Anlaşılan bu adam karısını her zaman en ince ayrıntısına kadar önemsiyormuş. Kadın, öğleden sonra işten sonra, ayakkabı tabanları gevşek olduğu için verandada ayaklarını sürüyerek yürüyormuş. Ertesi sabah ayakkabılarını giydiğinde, adamın haberi olmadan gizlice düzelttiğini görünce çok etkilenmiş. Her zaman beyaz ve temiz çarşaflı bir yatakta uyumak istemiş. Karısının isteklerini bilerek, beş takım güzel beyaz çarşaf almış.
Çarşafları her zaman ayrı yıkardı ki yeni gibi beyaz kalsınlar. Hatta rahatlaması için kokulu mumlar bile yakardı.

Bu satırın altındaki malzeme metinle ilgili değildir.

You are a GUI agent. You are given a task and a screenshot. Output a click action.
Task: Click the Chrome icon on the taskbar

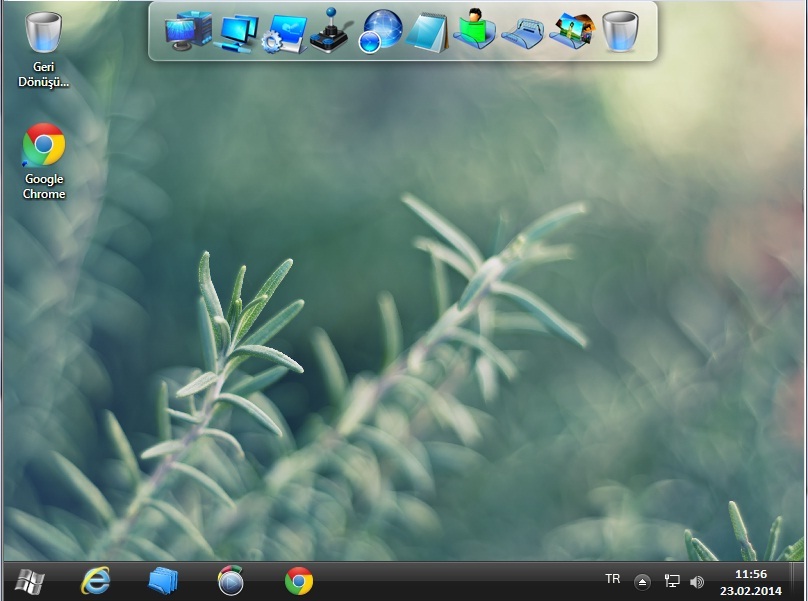[x=298, y=581]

Karısı mutfağa her girdiğinde, sessizce bıçakları kontrol eder ve bilerdi. Bıçaklar her zaman keskindi. Karısı mutfakta "dans ederken", o da yardımcı rol oynardı. Karısı yemek pişirirken, o da bulaşıkları ve mutfak gereçlerini yıkardı. Yıkadıktan sonra sebzeleri toplamaya ve bulaşıkları yerleştirmeye yardım ederdi.

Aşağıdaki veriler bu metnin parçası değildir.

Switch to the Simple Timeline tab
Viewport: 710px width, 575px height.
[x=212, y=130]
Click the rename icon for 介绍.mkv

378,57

Karısı kendisi kanepede yatarken yerleri silerken "çok garip" olduğunu düşünüyor, bu yüzden "o yerleri silerken yapacak bir şeyler arıyordu." Tuvaleti temizlemiyorsa çamaşırları asıyor, çamaşırları asmıyorsa mobilyaları topluyordu.

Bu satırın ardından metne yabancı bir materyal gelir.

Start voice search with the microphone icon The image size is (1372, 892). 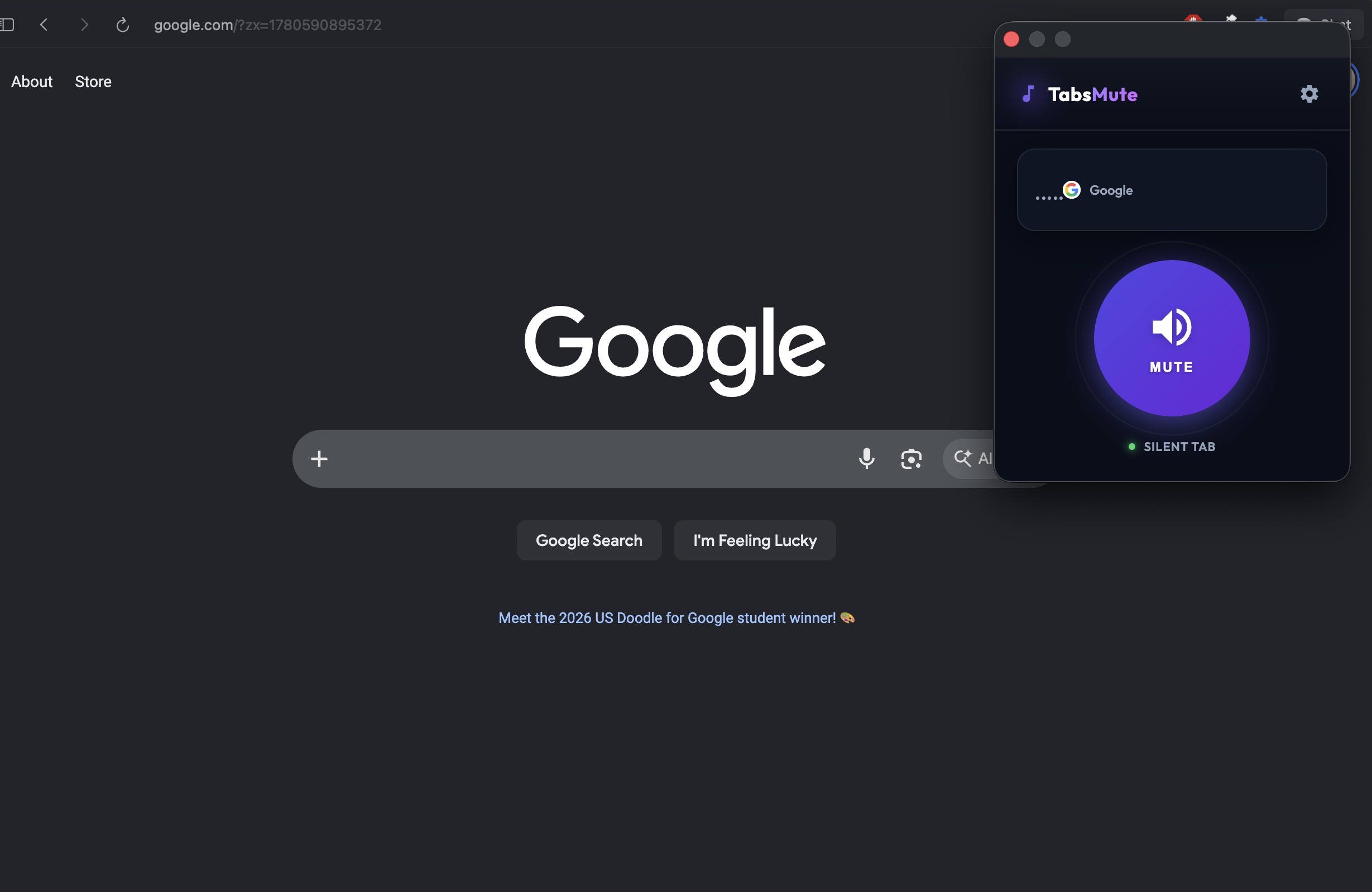[866, 458]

Bahsedilen küçük şeyleri, herkesten çok karısı bilir; kocasının bunları sevgi ve şefkatle yaptığını. Eşi, onu bu kadar çok seven bir kocayla yaşadığı için ne kadar şanslı olduğunu bilir. Bu nedenle, 8 Mart ve diğer bayramlarda çiçek ve hediye almak eğlencelidir, almamak da sorun değildir. Kısacası, kocasından her gün "kalp çiçekleri" almıştır.
Bir arkadaşımın paylaşımını da okudum: "Eşim, baktığımda çok nazik. Saatimin pili bittiğinde hemen fark edip değiştirdi. Ayrıca hangi numara ayakkabı ve elbise giydiğimi de biliyor. 8 Mart'ta her zaman proaktif bir şekilde hediyeleri birkaç gün önceden alır. Üstelik bunları büyük bir özenle alır, seçim yaparken çok zaman harcar."
Her 8 Mart'ta hâlâ bir tartışma var: "Çiçek ve hediye almalı mıyız, almamalı mıyız?", "İçtenlikle birlikte yaşamak yeterli, neden ayrıntıya girelim?", "Kadınların hediyeye bu kadar ihtiyacı var mı?"... Cevap zaten yukarıdaki öykülerde.
Kadınlar hediye talep etmezler, onların asıl ihtiyacı olan o hediyenin ardındaki sevgi, şefkat ve ilgidir.